Tuesday , August 20, 2019

How EMV-Related Chargebacks Drove Florida Merchant Duo to Sue Networks And Issuers

The Florida merchants that sued all the major card networks and eight of the 10 largest bank issuers last month saw no other way to deal with the flood of chargebacks they incurred after the EMV liability shift, according to a top executive with one of the merchants and an attorney who represents them.

“I knew the shift to EMV was occurring, but we were never advised that such a significant cost would shift to us, the merchants,” says Max Milam, chief executive of B&R Supermarket Inc., in an email message responding to questions from Digital Transactions News and sent to Milam through his attorney. B&R operates four grocery stores in Miami-Dade County under the Milam’s Market banner. The family also controls Grove Liquors LLC, which has one store in Coconut Grove and is a separately named plaintiff in the suit.

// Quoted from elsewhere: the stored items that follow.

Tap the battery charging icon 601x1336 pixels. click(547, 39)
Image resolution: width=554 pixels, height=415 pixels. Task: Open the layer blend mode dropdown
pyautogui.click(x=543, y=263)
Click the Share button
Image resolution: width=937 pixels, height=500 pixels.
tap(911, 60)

The case was filed in U.S. District Court for the Northern District of California and seeks class action status.

According to the suit, the merchants incurred chargebacks and chargeback fees totaling more than $10,000 stemming from 88 chargebacks between the liability-shift date, Oct. 1, and Feb. 15. During the same period a year earlier, the stores received four chargebacks. “Ten thousand dollars really eats into their margins,” says Patrick Coughlin, of counsel at Robbins Geller Rudman & Dowd LLP, San Diego, one of two firms representing the merchants. “[Max] is just knocking his head against the wall.”

Milam says neither he nor anyone else in his company could have estimated what the volume of chargebacks would come to once responsibility moved to merchants that can’t process EMV transactions. “I had no idea of the volume of chargebacks incurred by the issuing banks…prior to the shift, as that’s not something that the issuing banks/card brands ever shared with us,” he says.

Milam’s Markets and Grove Liquors were ready for the transition, Milam says, with a total of 33 EMV-capable terminals. The merchants spent a total of $20,000 on the devices and had them installed eight months ahead of the liability-shift date. But long queues to get EMV equipment certified by processors have prevented the merchants from using the EMV function. “As of today, we are still waiting for them to be certified,” Milam says.

Seeing no alternative, Milam’s and Grove sought out Robbins Geller to bring suit, Coughlin says. The firm has experience suing the major card networks. It was co-lead counsel in a massive antitrust case against Visa Inc., MasterCard Inc., and more than a dozen banks that was settled in 2012 and resulted in interchange relief and some changes to network acceptance rules. The Milam’s case names Visa and MasterCard along with 16 other defendants and seeks treble damages for the chargebacks and chargeback costs the merchants have incurred.

Under the networks’ liability shifts for EMV, responsibility for counterfeit—and in some cases lost-and-stolen—card fraud moved from issuers to merchants if the merchants couldn’t accept EMV chip cards. Hence, it was in the banks’ interest to agree to a liability-shift date they knew most merchants couldn’t meet, Coughlin argues. “They knew it would take years to [certify], yet they all act like they’re all stunned,” he tells Digital Transactions News. A delay of one year to 18 months in the liability-shift date would be appropriate, he adds.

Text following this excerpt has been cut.